DATA Start Marker

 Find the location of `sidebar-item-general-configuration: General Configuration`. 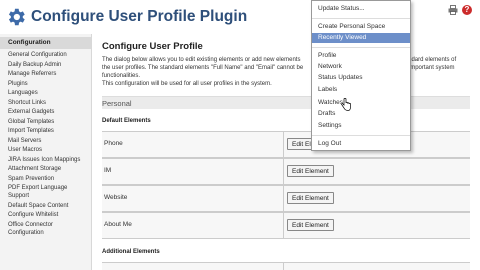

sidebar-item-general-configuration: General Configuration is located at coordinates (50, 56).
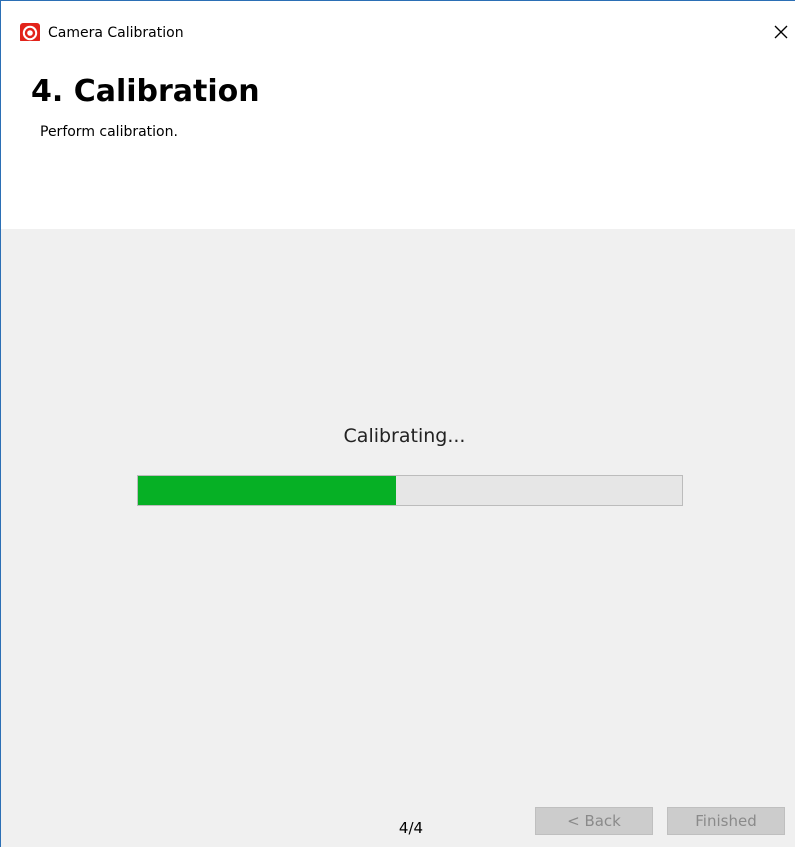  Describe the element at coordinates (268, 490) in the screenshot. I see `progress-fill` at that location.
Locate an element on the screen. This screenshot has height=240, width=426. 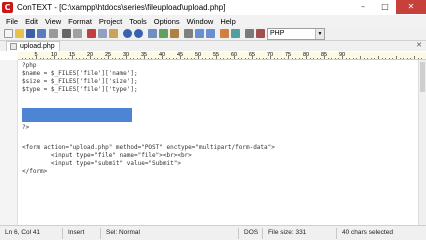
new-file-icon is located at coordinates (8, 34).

DATA End Marker
DATA Start Marker

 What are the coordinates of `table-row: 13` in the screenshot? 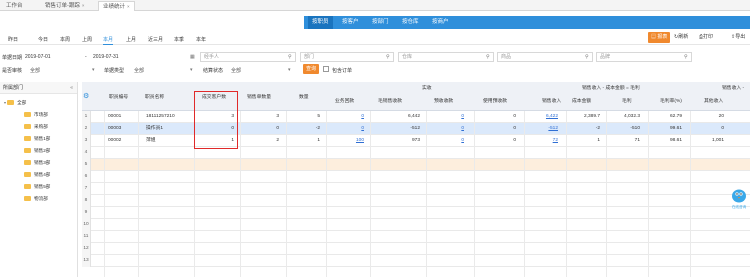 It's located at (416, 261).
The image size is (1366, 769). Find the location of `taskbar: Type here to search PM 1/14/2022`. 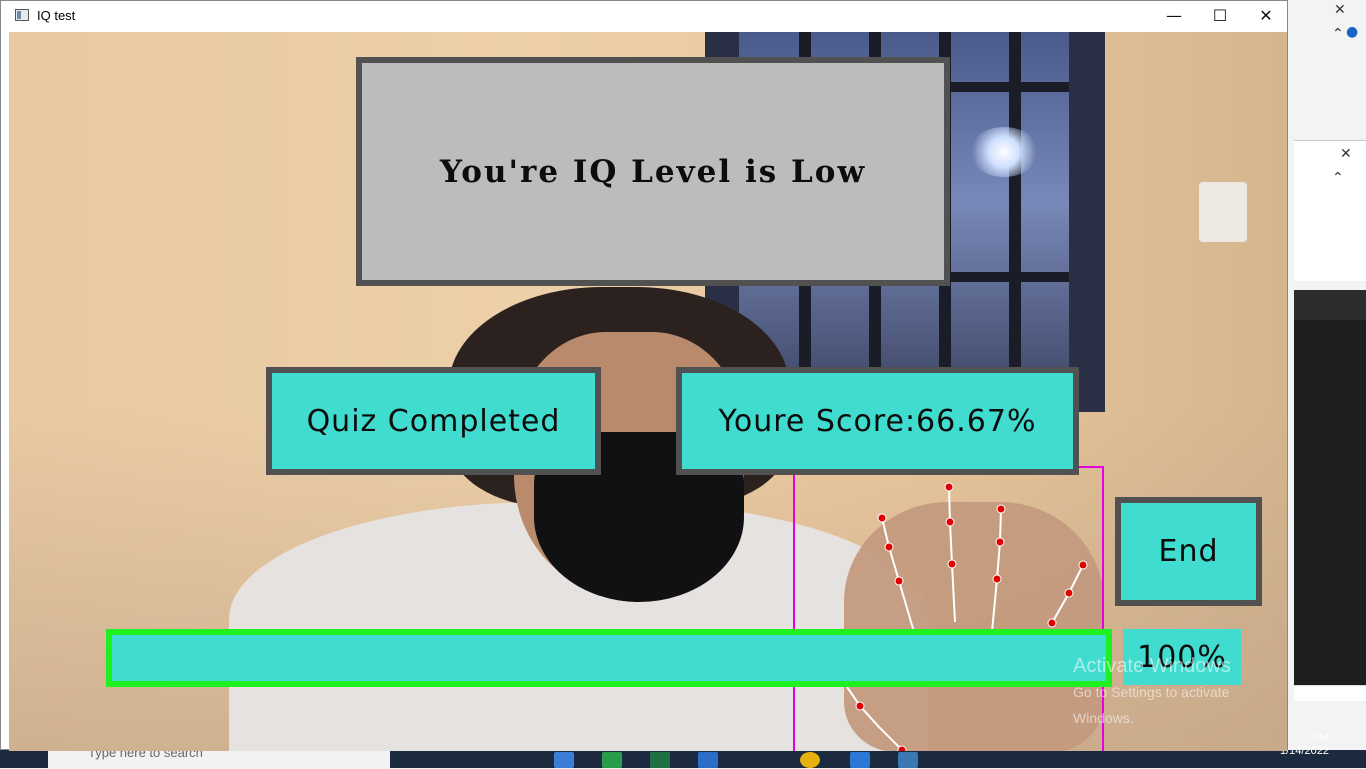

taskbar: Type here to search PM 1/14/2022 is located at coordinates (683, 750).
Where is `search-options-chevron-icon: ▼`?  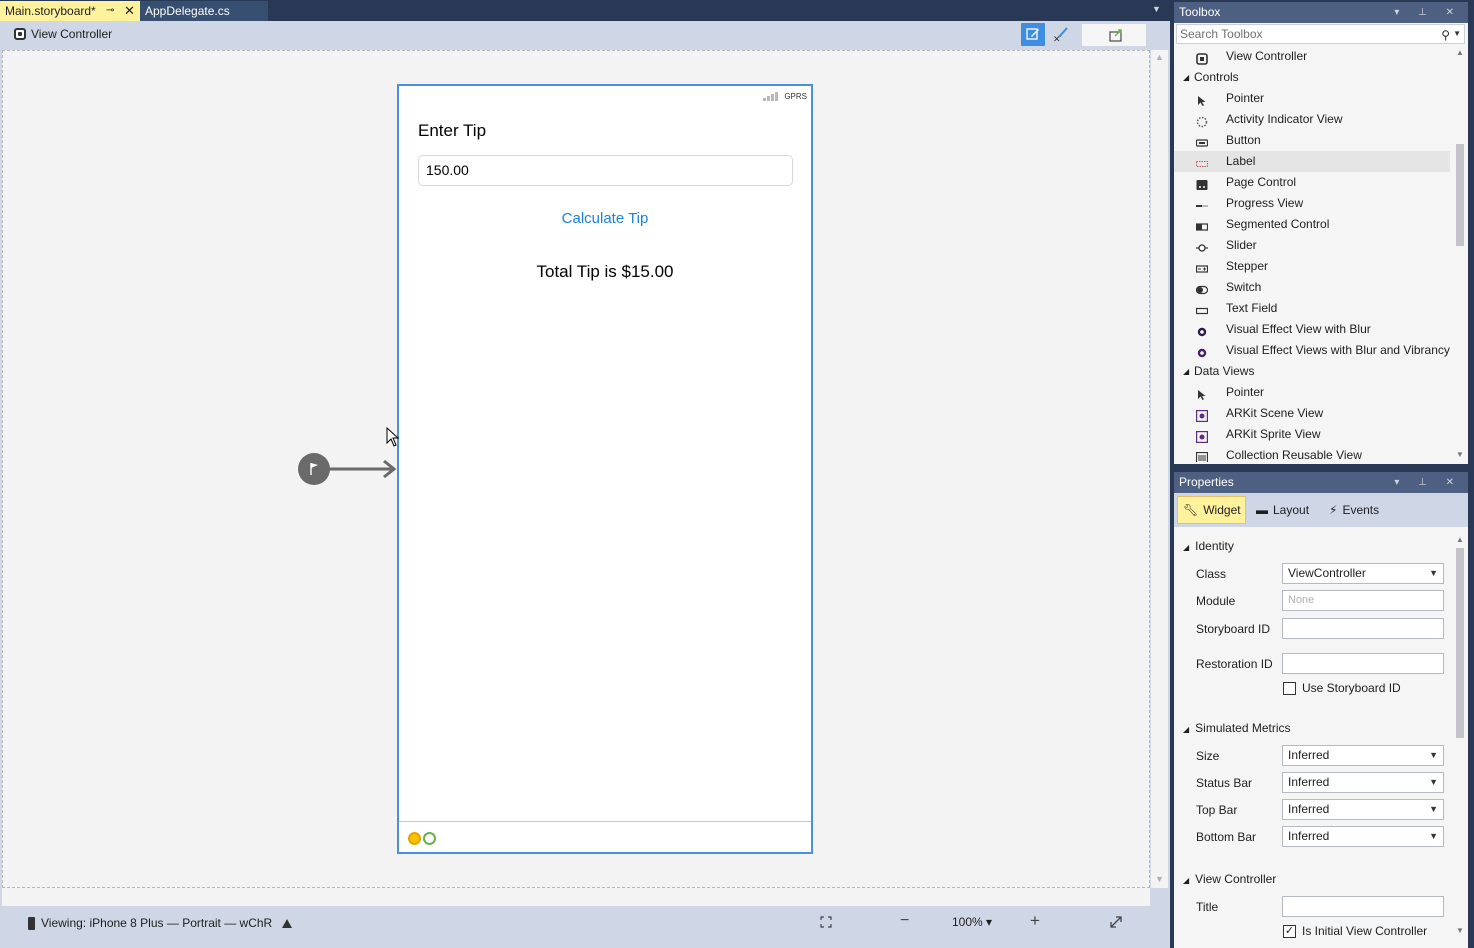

DATA End Marker

▶ [TASK TO CARRY OUT]:
Repeat the part of the lines above that opens with the line containing "Locate an element" and closes with the line containing "new-file-icon is located", with both of those lines included. Leave the pictures out of your answer.

▶ [ANSWER TO THIS EXERCISE]:
Locate an element on the screen. This screenshot has height=240, width=426. 
new-file-icon is located at coordinates (8, 34).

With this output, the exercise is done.